Appointed Elder professor of anatomy at the University of Adelaide in 1885, Watson also became lecturer in pathological anatomy (1887-1903) and in operative surgery (1887-1919). Using vivid language and rapid blackboard sketches, he taught with dramatic intensity. Following a dispute in 1895 over a nursing appointment involving Margaret Graham, the government did not reappoint the board of the (Royal) Adelaide Hospital and the honorary doctors resigned in protest. Watson became consultant surgeon, hoping to continue the teaching of medical students there. After the arrival of Dr William Ramsay Smith and Dr Leith Napier, the new board dismissed Watson for criticizing Napier, but later reinstated him.

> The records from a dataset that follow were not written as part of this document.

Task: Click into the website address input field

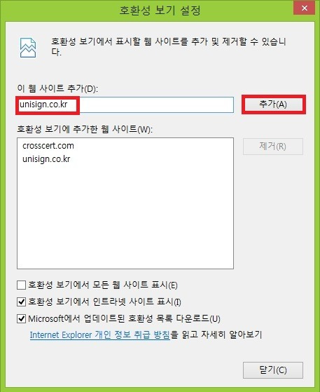Action: [x=125, y=104]
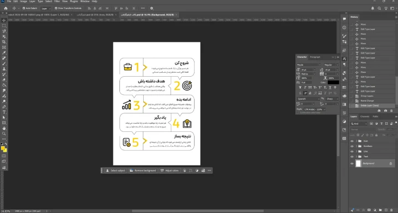
Task: Toggle the Show Transform Controls checkbox
Action: [56, 8]
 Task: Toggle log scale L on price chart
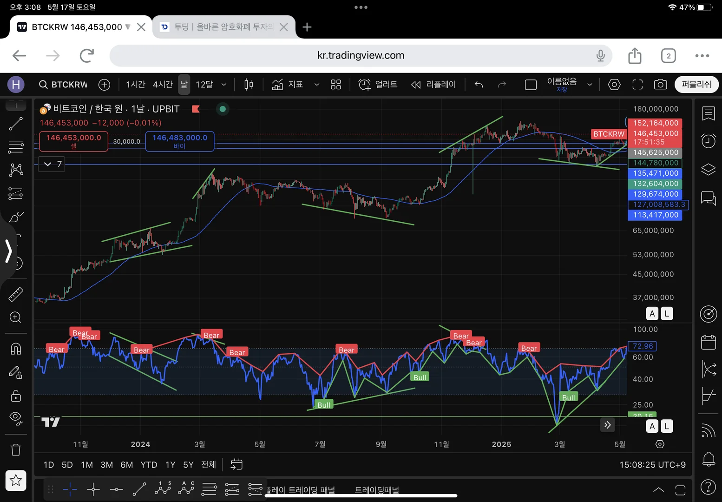pyautogui.click(x=667, y=314)
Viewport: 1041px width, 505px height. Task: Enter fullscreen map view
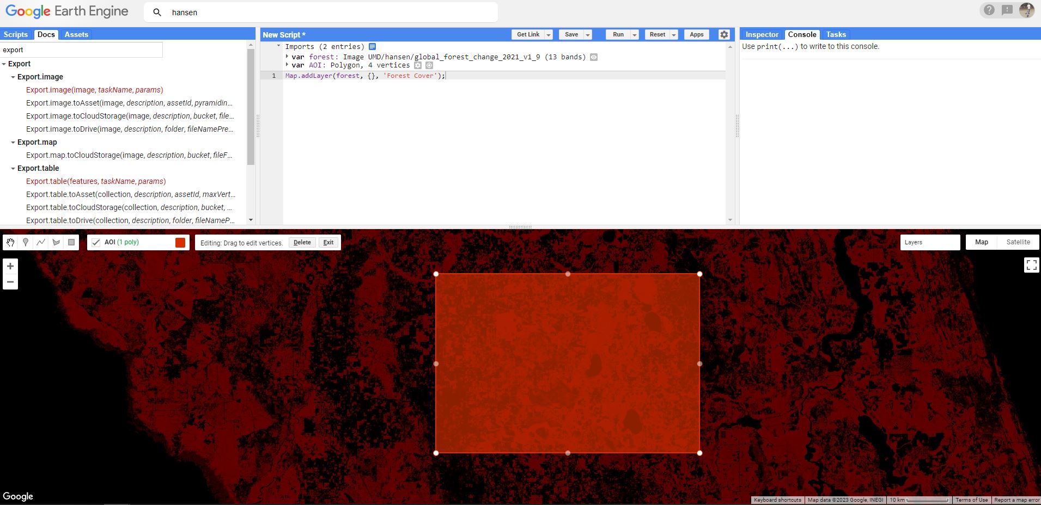1031,265
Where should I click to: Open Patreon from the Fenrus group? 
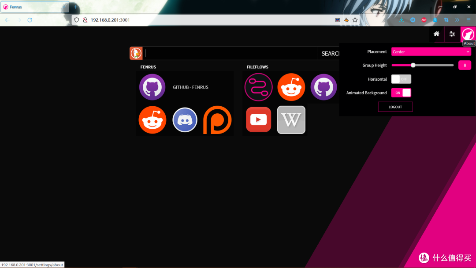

Watson initially contributed to medical meetings and based his publications on practical experience. He had developed the habit of recording daily the details of patients seen and operations witnessed; his style was terse, his descriptions precise; his diagrams were finely drawn in pencil, black ink, crayons and water-colours. He also kept daily accounts of expenses. Most of his accounts and surgical notebooks have been preserved. Probably Australia’s most precious surgical literary artefact, the notebooks cover the period 1883-1937 and record operations and post-mortems performed in Australia, England, the United States of America, South Africa (while consultant surgeon, Natal Field Force, during the South African War) and in Egypt and Greece (while consultant pathologist with the rank of major, 1st Australian Stationary Hospital in 1915-16). He visited China, South America, Japan, Russia and New Zealand where he usually watched leading surgeons operate, but regarded Sydney’s Sir Alexander MacCormick as pre-eminent. Watson was himself to influence Australian surgery through his mastery of anatomy, his association with practising surgeons and by his passion for the preservation of tissues.

An erratic, histrionic genius, he flouted convention and dressed in an old canvas coat. Short, bearded and bespectacled, he spoke six languages and had a firm voice, acid wit and racy vocabulary. He was loved by his family and close friends who called him Archie, by most of his students and colleagues who called him ‘Proffie’, and by children to whom in later life he had an instant appeal. ‘Wattie’ was kind to nurses and considerate to the less fortunate. He built elaborate stratagems against those who offended him and then let the matter rest. For transport, he rode a succession of motor cycles in Adelaide and through the country. Having sold the properties he inherited, he lived in boarding houses, at clubs—he belonged to the Athenaeum, Melbourne—or with friends.

Having crossed the equator at the age of 10, he became an inveterate seafarer. In 1923 he was engaged on several coastal vessels; in retirement he travelled to such places as Iceland and the Falkland Islands. He recorded details of his paramours in his personal diaries: he entered the names in Greek, his sexual experiences in Fijian and his actions often in variations of a coloured Maltese cross. Watson spent much of his last four years on Thursday Island, studying the Aborigines and collecting marine specimens. He died on 30 July 1940 on the island and was buried there with Anglican rites. A memorial lecture at the invitation of the Royal Australasian College of Surgeons commemorates him; his portrait by W. B. McInnes hangs in the university’s anatomy department. His estate was sworn for probate at £58,601; in accordance with his will, his personal letters, stored in the South Australian Museum’s crypt, were burnt.